Julian Knight: How Sir Mervyn blotted his copybook by neglecting the needs of Britain's savers

The outgoing Bank Governor saw the financial crisis coming and was a steadying influence – but he could have done more for the prudent

Sir Mervyn King conducted his last Bank of England interest rate meeting on Wednesday and, as for every shindig for the past four years, he left things unchanged.

Since the great financial crisis I have not quite been able to decide whether the central banker is one of those sage, rock-like types who genuinely believes that acting in haste means repenting at leisure – a man for all seasons, the archetypal central banker if you like, or in fact a do-nothing who is a touch sanctimonious in his utterings. Perhaps he is a little bit of both.

Take Sir Mervyn's appearance on Desert Island discs last week. Among his love for Aston Villa and cricket, the outgoing Bank of England Governor said things that most ordinary folk could agree with was that debt had got out of control.

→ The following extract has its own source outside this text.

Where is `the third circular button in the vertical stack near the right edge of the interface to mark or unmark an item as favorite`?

He added that he was in fact "surprised" that the populace wasn't angrier following the financial crisis.

However, Sir Mervyn of course was one pillar of the failed Tripartite system of overseeing the banks and the City in the run-up to 2008.

Now I know that he had often waxed in private on the dangers of the credit boom – I have been in a room where in 2005 he was asked to outline his biggest fear and he described almost the exact circumstances which were to occur a few years later.

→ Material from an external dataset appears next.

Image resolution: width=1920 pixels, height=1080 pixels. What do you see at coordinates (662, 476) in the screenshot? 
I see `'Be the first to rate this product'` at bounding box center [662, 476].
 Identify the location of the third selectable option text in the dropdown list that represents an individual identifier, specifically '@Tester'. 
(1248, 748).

Obviously, therefore, Sir Mervyn was wise, both before and after the event (particularly when he talked about moral hazard) but has he been truly active?

There are major limits on his actions of course and he is probably right to presume that the last thing a central banker should be is shrill or alarmist.

Yet I also think that perhaps since the crisis (and even before) he has been a little too much like Douglas Adams' great comedy creation Marvin the android from The Hitchhiker's Guide to the Galaxy, affected by severe boredom because he genuinely knows it all but feels he has little in the way of real control.

It is often said that Sir Mervyn was a "steady hand on the tiller" but was the supposed steadiness just inaction? As I said at the beginning perhaps the truth is a little bit of both.

One major failing though for sure of Sir Mervyn's tenure and one that may scupper his place in history is the bank's treatment of savers.

There has been a deliberate policy of supporting borrowers, who have after all got themselves into debt, off the backs of those who do the right thing for them – and, in fact, the wider economy – and save.

Four years plus of near-zero rates has decimated what was already a fragile savings culture in this country and for what?

All that has happened is that borrowers have not taken on new loans – or been barred from doing so – and haven't repaid nearly enough of what they owe despite the golden interest rate scenario (from their perspective).

The next stage of this of course will be inflation, which will effectively devalue the massive debt overhang from the spending splurge of the 1990s and 2000s but again will punish savers too.

Without a healthy savings culture there is no long-term future for our economy and I'm afraid that by ignoring the plight of savers Sir Mervyn and his fellow members of the monetary policy committee have been highly damaging.

We should have seen more of the Bank Governor talking up the need of financial institutions to truly value savers again rather than use them as something to milk.